## Supplied records
....................

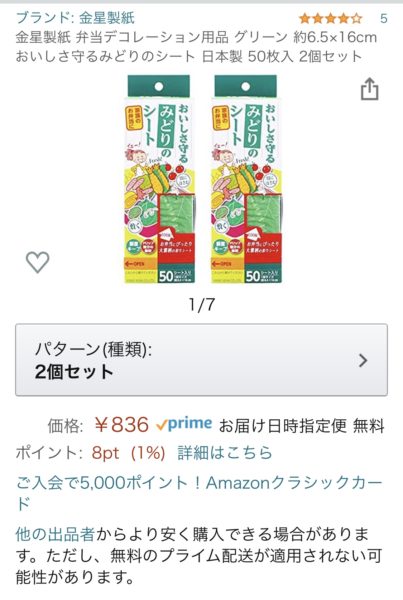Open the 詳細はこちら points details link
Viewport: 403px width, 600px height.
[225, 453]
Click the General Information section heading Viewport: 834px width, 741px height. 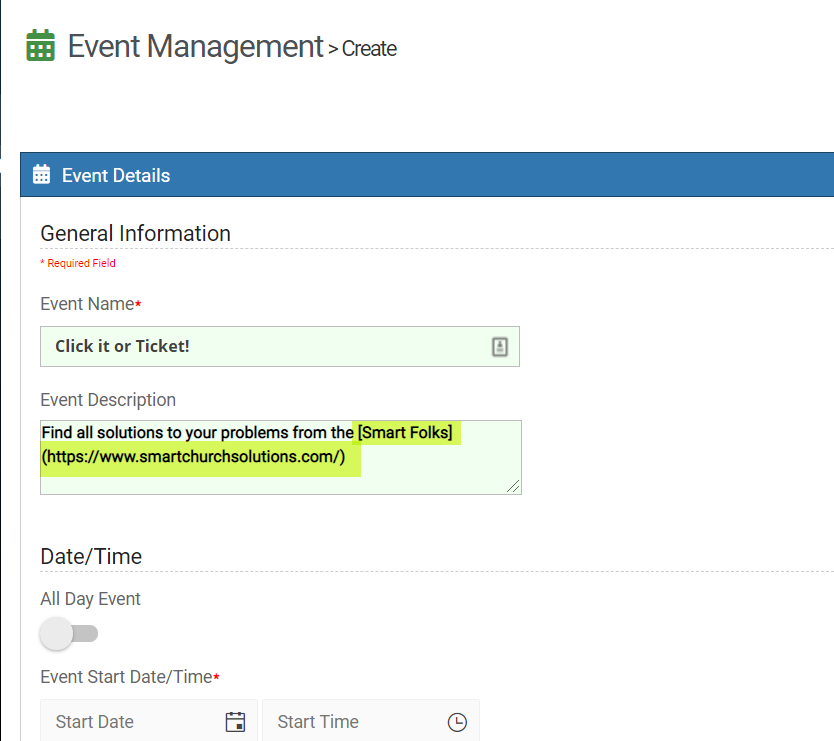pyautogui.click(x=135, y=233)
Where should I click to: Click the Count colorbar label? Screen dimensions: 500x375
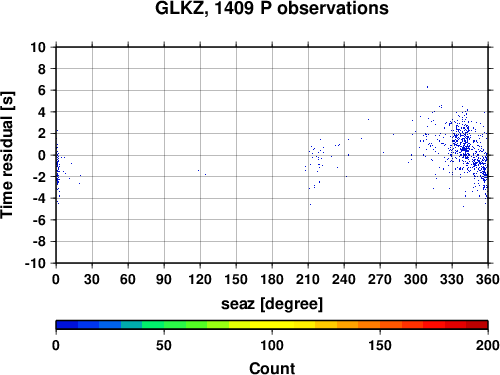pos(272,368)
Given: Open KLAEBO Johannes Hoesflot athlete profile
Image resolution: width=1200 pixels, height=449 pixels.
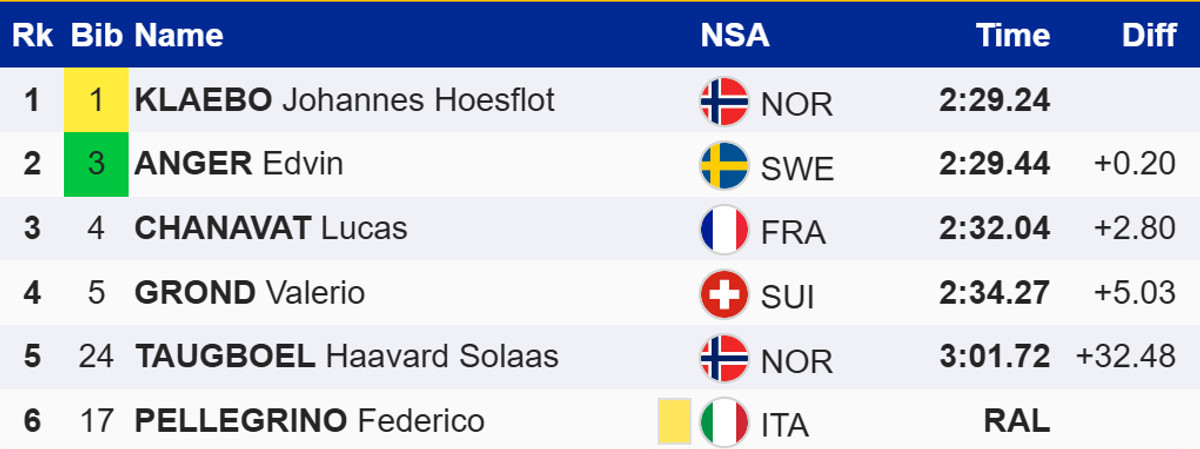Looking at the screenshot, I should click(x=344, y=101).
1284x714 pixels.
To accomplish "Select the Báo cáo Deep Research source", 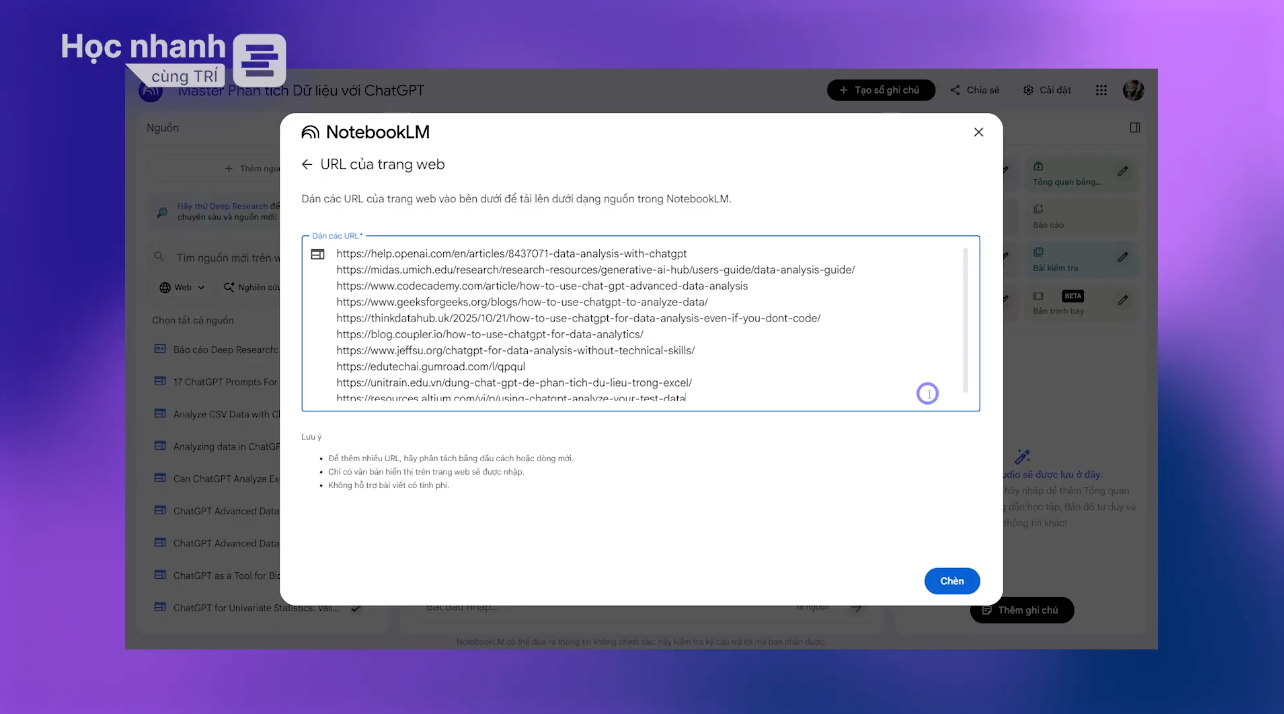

....................

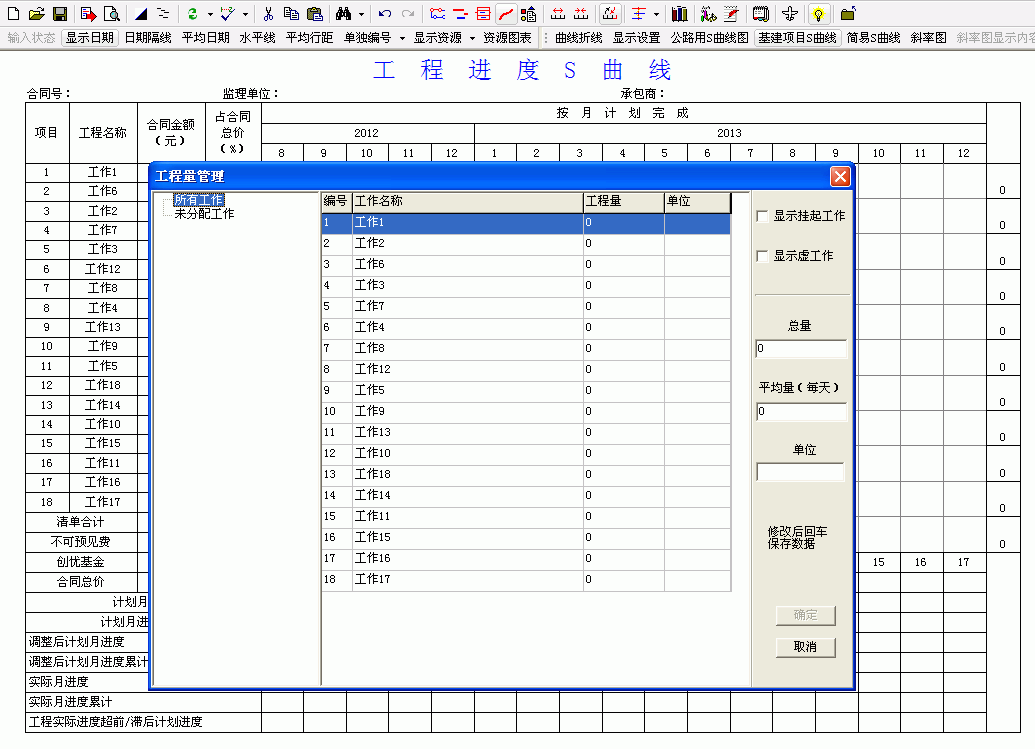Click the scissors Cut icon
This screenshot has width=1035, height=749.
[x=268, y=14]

....................

An exact copy is needed. It runs from the line above containing "1284x714 pixels." down to the line containing "the Báo cáo", both included, with no pictures.

1284x714 pixels.
To accomplish "Select the Báo cáo Deep Research source", 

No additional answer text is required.